Out-of-Area Plan: Plan Design
The Out-of-Area plan allows a participant to use any provider he or she wishes. Each participant must meet the $350 deductible. Then, whenever the participant receives medical services, the plan pays a percentage of the cost of services, up to the R&C limit. The participant pays the remaining percentage (coinsurance) plus any amount above the R&C limit.
Participants may be responsible for filing claims for reimbursement. Participants should check with their provider for information on their payment and claim filing policies.
Reasonable and Customary (R&C) Limit
The R&C limit is the maximum amount the plan will pay for a covered service, based on what providers in the participant's geographic area charge for similar services. Participants are responsible for paying any difference between the R&C limit and the amount billed. The determination of what the reasonable and customary limit is for a specific medical service is within the sole discretion of the Claims Administrator and is not subject to challenge or review.
Multiple and Bilateral Surgical Procedures
Multiple surgical procedures consist of more than one surgical procedure performed on the same date of service during the same surgical session. Bilateral surgeries consist of surgery performed during the same surgical session through separate incisions to matching parts of the body (e.g., both shoulders). When multiple or bilateral surgical procedures are performed during the same operative setting, the allowed amount of secondary and subsequent procedures is reduced.
Major (first) procedure - 100% of R&C
Second procedure - 50% of R&C
Subsequent procedure - 25% of R&C
If multiple or bilateral surgical procedures are performed by network providers, participants will not have to pay any more as a result of the reduced amount. Participants who choose out-of-network providers could incur additional costs if the provider chooses to bill the member for the remaining balance.

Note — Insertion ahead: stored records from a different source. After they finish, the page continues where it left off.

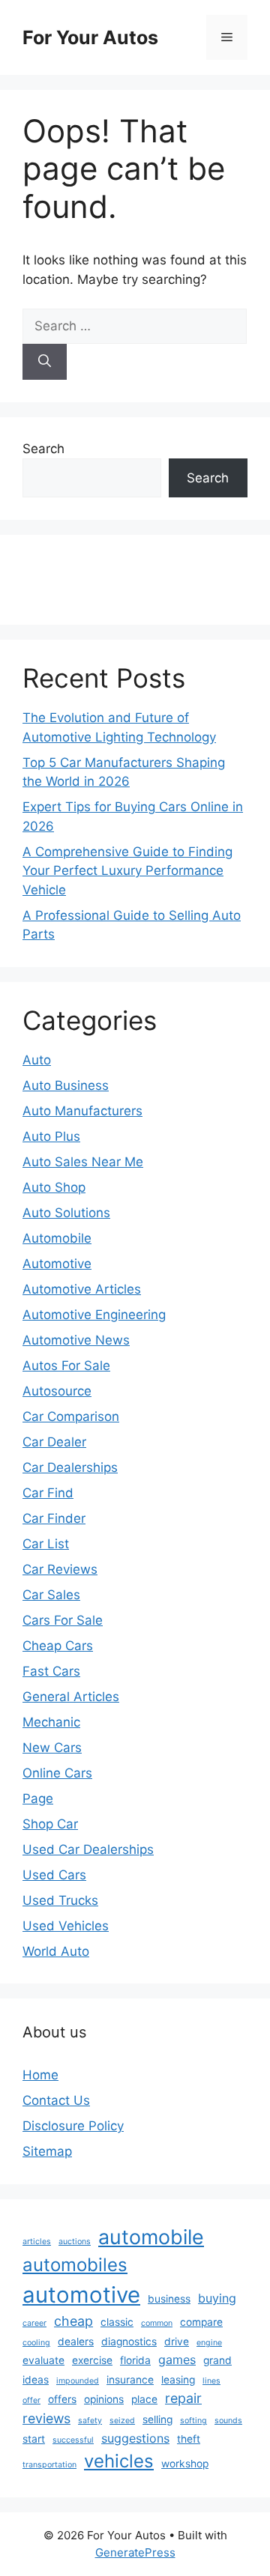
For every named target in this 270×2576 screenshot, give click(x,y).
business (169, 2299)
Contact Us (56, 2100)
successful (73, 2440)
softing (193, 2420)
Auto (36, 1059)
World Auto (55, 1951)
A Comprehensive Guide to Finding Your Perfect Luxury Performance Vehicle (127, 870)
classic (117, 2322)
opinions (104, 2399)
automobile (151, 2237)
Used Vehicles (65, 1925)
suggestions (135, 2438)
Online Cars (57, 1773)
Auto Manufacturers (82, 1110)
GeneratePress (135, 2552)
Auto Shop (54, 1187)
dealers (76, 2342)
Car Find (48, 1492)
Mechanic (51, 1722)
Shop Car (50, 1823)
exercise (92, 2360)
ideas (35, 2380)
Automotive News (76, 1340)
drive (176, 2342)
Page (37, 1798)
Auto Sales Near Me (82, 1161)
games (177, 2359)
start (33, 2439)
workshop (184, 2464)
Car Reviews (60, 1569)
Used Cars (54, 1874)
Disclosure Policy (73, 2125)
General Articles (70, 1696)
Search (43, 448)
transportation (49, 2465)
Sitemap (47, 2151)
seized (122, 2420)
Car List (45, 1543)
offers (62, 2399)
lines (211, 2381)
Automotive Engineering (94, 1314)
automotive (81, 2295)
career (34, 2323)
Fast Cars (51, 1671)
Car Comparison (70, 1416)
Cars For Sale (62, 1620)
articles (36, 2241)
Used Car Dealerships (88, 1849)
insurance (130, 2380)
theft (188, 2439)
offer (31, 2400)
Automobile (57, 1238)
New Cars (52, 1747)
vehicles (119, 2461)
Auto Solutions (66, 1212)
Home (40, 2074)
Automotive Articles (81, 1289)
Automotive (57, 1263)
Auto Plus (51, 1136)
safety (90, 2420)
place (144, 2399)
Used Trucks (60, 1900)
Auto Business (65, 1085)
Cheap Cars (57, 1645)
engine (209, 2343)
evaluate (43, 2360)
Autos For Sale (66, 1365)
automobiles (75, 2265)
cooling (36, 2343)
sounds (228, 2420)
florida (135, 2360)
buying (217, 2298)
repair (183, 2398)
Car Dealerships (70, 1467)
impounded (77, 2381)
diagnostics (129, 2342)
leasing (178, 2380)
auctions (74, 2241)
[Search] (44, 362)
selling (157, 2419)
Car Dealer (54, 1441)
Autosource (57, 1391)
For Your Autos (90, 37)
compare (201, 2322)
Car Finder (54, 1518)
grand (217, 2360)
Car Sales (51, 1594)
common (156, 2323)
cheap (73, 2321)
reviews (46, 2418)
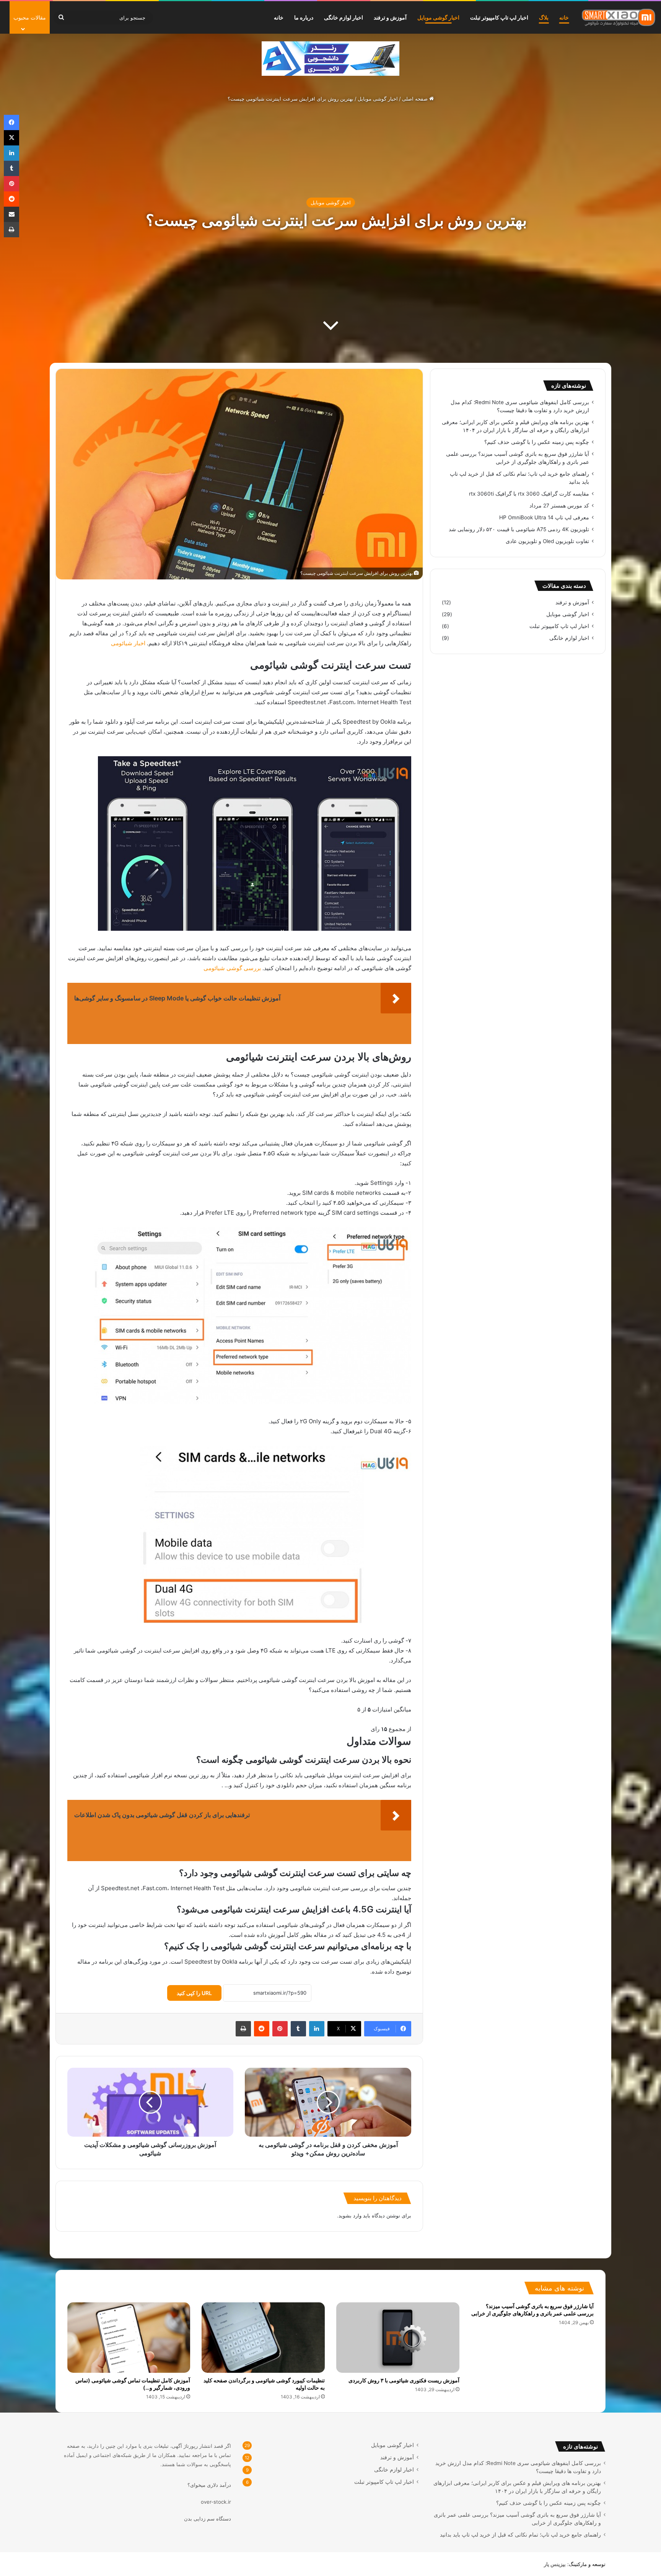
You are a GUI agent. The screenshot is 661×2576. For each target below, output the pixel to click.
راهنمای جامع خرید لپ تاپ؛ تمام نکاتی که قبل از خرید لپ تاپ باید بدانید (520, 2535)
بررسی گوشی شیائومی (232, 968)
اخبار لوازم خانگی (343, 17)
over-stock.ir (216, 2502)
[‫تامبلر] (298, 2028)
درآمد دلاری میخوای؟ (209, 2485)
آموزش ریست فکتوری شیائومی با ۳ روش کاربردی (403, 2380)
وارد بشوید (350, 2215)
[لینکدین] (316, 2028)
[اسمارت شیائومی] (618, 17)
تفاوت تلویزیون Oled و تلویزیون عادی (547, 541)
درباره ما (303, 17)
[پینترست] (280, 2028)
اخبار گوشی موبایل (438, 17)
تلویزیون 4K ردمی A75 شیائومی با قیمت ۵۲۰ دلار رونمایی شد (519, 529)
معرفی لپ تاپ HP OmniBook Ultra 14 (544, 517)
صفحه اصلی (415, 99)
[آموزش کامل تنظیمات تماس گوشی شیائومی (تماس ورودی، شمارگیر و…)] (128, 2337)
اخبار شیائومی (127, 643)
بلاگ (544, 17)
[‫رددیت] (261, 2028)
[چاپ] (243, 2028)
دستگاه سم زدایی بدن (207, 2519)
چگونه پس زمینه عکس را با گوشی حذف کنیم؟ (536, 442)
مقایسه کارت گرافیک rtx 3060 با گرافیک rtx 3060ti (529, 494)
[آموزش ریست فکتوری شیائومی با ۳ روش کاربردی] (397, 2337)
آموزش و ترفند (390, 17)
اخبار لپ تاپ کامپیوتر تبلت (499, 17)
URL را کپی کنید (194, 1993)
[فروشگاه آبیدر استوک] (330, 58)
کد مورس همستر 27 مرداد (559, 505)
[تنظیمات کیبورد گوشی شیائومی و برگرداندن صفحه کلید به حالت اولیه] (263, 2337)
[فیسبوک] (11, 122)
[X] (11, 137)
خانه (564, 17)
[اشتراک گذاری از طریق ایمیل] (11, 214)
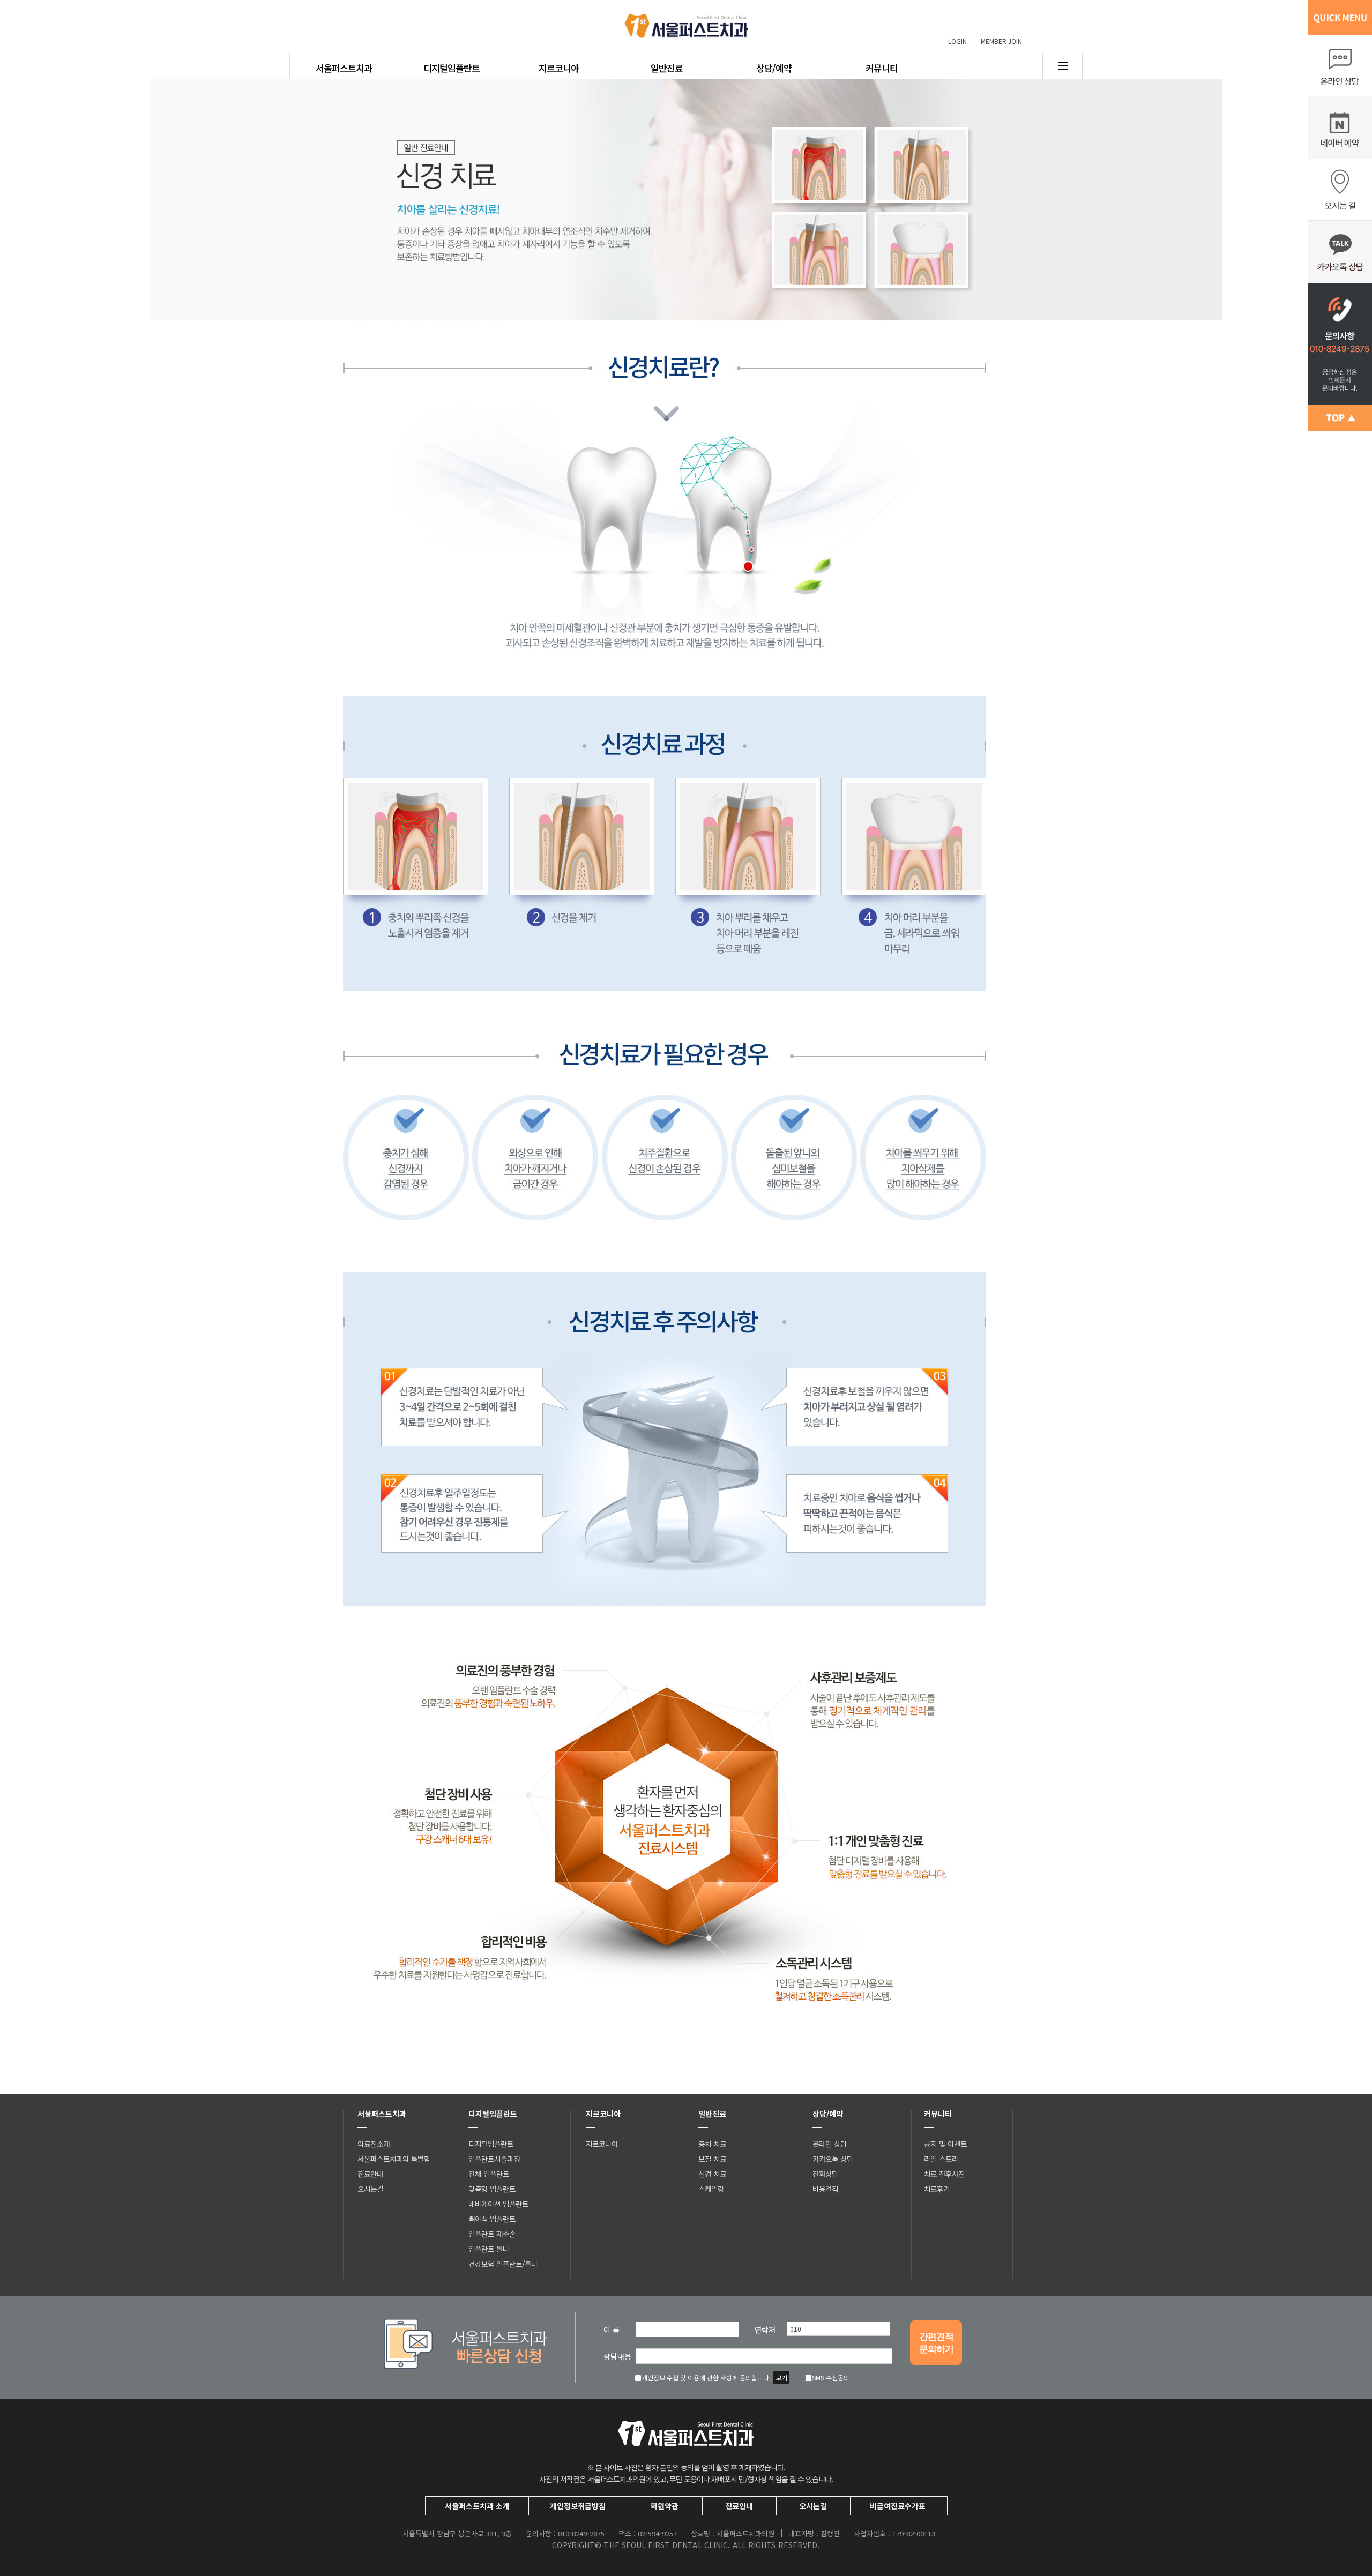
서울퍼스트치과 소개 (477, 2505)
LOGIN (957, 41)
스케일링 (711, 2188)
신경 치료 (712, 2173)
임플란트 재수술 (492, 2233)
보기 (781, 2377)
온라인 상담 (829, 2143)
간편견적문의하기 (936, 2343)
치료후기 (937, 2188)
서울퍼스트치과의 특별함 (393, 2158)
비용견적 (825, 2188)
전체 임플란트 (488, 2173)
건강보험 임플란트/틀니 (503, 2263)
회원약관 (664, 2505)
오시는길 (370, 2188)
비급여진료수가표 (898, 2505)
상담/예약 (774, 67)
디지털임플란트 (451, 67)
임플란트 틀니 (488, 2248)
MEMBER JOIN (1001, 41)
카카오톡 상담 (832, 2158)
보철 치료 (712, 2158)
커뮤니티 (882, 67)
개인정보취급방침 (578, 2505)
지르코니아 (559, 67)
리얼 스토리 (941, 2158)
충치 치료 (712, 2143)
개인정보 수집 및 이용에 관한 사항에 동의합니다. (706, 2377)
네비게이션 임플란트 (498, 2203)
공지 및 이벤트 (945, 2143)
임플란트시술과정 (494, 2158)
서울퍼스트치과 (344, 67)
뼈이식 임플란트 (492, 2218)
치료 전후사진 (944, 2173)
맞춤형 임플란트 (492, 2188)
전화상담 (825, 2173)
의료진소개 (373, 2143)
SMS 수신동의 (830, 2377)
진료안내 (370, 2173)
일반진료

Multiple Scan/Images Procedure
When multiple images of adjacent body parts are taken during a single session, a reduction will be applied to the technical component of the services performed. Professional fees billed separately are not affected.
Initial scan/imaging - 100% of R&C Subsequent scan/imaging - 75% of R&C
If multiple or bilateral surgical procedures are performed by network providers, participants will not have to pay any more as a result of the reduced amount. Participants who choose out-of-network providers could incur additional costs if the provider chooses to bill the member for the remaining balance.
Prescription Drug Program
Prescription drugs are covered under the Out-of-Area plan when they are purchased from a network pharmacy or through the mail order program.
Retail Pharmacies
A participant who needs to take medication for a short period of time (up to 30 days) should locate the nearest network pharmacy.
To find a participating pharmacy, participants can log on to their PPO network web site.
Prescription drugs are not covered if they are purchased from out-of-network pharmacies.
Mail Order
A participant who needs to use a long-term, maintenance medication (usually a prescription for more than 30 days) can fill his or her prescription through the mail order program. By using the mail order program, participants can receive up to a 90-day supply of medication for two times the copay amount, and prescriptions are mailed directly to the participant's home.
Types of Prescriptions Available
The amount a participant pays for a prescription depends on the type of drug he or she purchases:
| Type of Prescription | At a retail pharmacy (up to a 30-day supply), you pay: | Through mail order (up to a 90-day supply), you pay: |
|---|---|---|
| Generic | $10 copay | $20 copay |
| Brand formulary | $20 copay | $40 copay |
| Brand non-formulary | $35 copay | $70 copay |
- Generic drugs have the same chemical composition and potency as brand-name equivalents, but are less costly.
- Brand formulary drugs are on a preferred list of prescriptions (called a formulary) due to significant discounts negotiated with the drug manufacturer and/or proven effectiveness.
- Brand non-formulary drugs are brand-name drugs that do not have a generic equivalent and are not included on the list of preferred drugs. Brand-name drugs that are not on the formulary require the highest copayment, since these drugs are the most costly to the plan.
The formulary is subject to change. For up-to-date formulary information, participants should visit the applicable web site or call the number on the back of their ID card.